## Verilen metin
· · · · ·

• Sonuç bulunamadı

BÖLÜM 2:TÜRKİYE’DE BANKA VE SİGORTA MUAMELELERİ VERGİSİ’NİN

2.1. BSMV’nin Türkiye’de tarihi gelişimi

Cumhuriyet öncesi dönemde şehirlerde, çarşı ve pazarlarda satılan mallar üzerinden bir çeşit istihlak vergisi olan baç’ların alındığı bilinmektedir. Gerçek anlamda gider vergisi uygulamasına ise cumhuriyet dönemiyle geçildiği o dönemden itibaren oluşturulan vergi sistemi içerisinde yer alan gider vergilerinin o günden günümüze Türk Vergi Sisteminin önemli bir parçası olma konumunu koruduğu görülmektedir.

Ülkemizde gider vergisine ilişkin düzenlemeleri kısaca sıralayacak olursak, 22.02.1926 yılında yürürlüğe giren 735 sayılı Umumi İstihlak Vergisi Hakkında Kanun ile başlamış 1039 sayılı Muamele Vergisi Hakkında Kanun, 1860 sayılı Muamele Vergisi Kanunu, 2430 sayılı Muamele Vergisi Kanunu, 3843 sayılı Muamele Vergisi Kanunu, 6802 sayılı Gider Vergileri Kanunu ve 3065 sayılı Katma Değer Vergisi Kanunu ile devam etmiştir (Seyhan, 2008:112).

Gider vergilerine ilişkin ilk uygulama 735 sayılı Umumi İstihlak Vergisi Hakkında Kanunu ile 1926 yılında yürürlüğe girmiştir. Alman ve Fransız sistemlerinin örnek alınmasıyla getirilen bu kanun küçük esnaf dışındaki tüm muamele ve satışları kapsamaktaydı. Kanunun 1. maddesinde “.. bankacılık, sigortacılık.. gibi muamelât-ı ticariyeden madut umur ile iştigal edenlerin hizmet mukabili aldıkları meblağ üzerinden işbu kanun mucibince bir umumi istihlak vergisi ahzolunur” denilmektedir. Maddeden anlaşılacağı üzere Türkiye’de banka ve sigorta işlemlerinin vergiye tabi tutulması resmi olarak bu kanun ile başlamıştır (Bulutoğlu, 1971:435).

· · · · ·

## Gösterilen satırlar
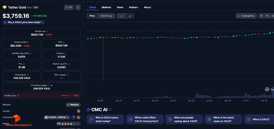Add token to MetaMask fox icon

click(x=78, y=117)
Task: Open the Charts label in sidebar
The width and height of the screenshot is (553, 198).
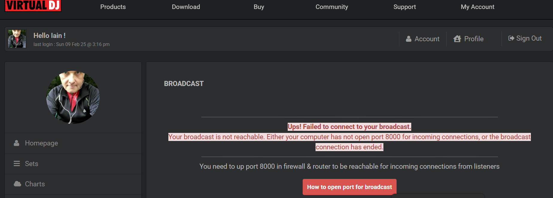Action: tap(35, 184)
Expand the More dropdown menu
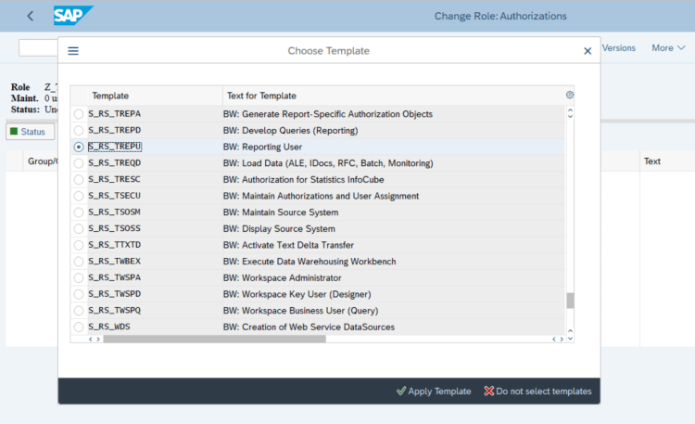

· · · · ·

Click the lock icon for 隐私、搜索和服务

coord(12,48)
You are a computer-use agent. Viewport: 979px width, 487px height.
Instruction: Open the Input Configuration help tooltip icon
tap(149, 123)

· · · · ·

## Alıştırma görevi 1
Verilen metne göre aşağıdaki soruları yanıtlayın.
(a) 735 sayılı Umumi İstihlak Vergisi Hakkında Kanun hangi tarihte yürürlüğe girmiştir?
(b) Bu kanun hangi ülkelerin sistemleri örnek alınarak getirilmiştir?
(c) Cumhuriyet öncesi dönemde çarşı ve pazarlarda satılan mallar üzerinden alınan istihlak vergisine ne ad verilmektedir?
## Alıştırma görevi 2
Gösterilen satırlarda "Add token to MetaMask fox icon" ifadesini içeren satırdan "Expand the More dropdown menu" ifadesini içeren satıra kadar (iki uç dahil) olanları, "Sıra" ve "Satır" sütunlarından oluşan bir Markdown tablosu olarak biçimlendirin. Boş satırları atlayın ve resimleri yanıta almayın.
Verilen metin ile satırlar farklı kaynaklardan alınmıştır.

## Çözüm 1
(a) 22.02.1926
(b) Almanya ve Fransa
(c) Baç

## Çözüm 2
| Sıra | Satır |
|---|---|
| 1 | Add token to MetaMask fox icon |
| 2 | click(x=78, y=117) |
| 3 | Task: Open the Charts label in sidebar |
| 4 | The width and height of the screenshot is (553, 198). |
| 5 | Action: tap(35, 184) |
| 6 | Expand the More dropdown menu |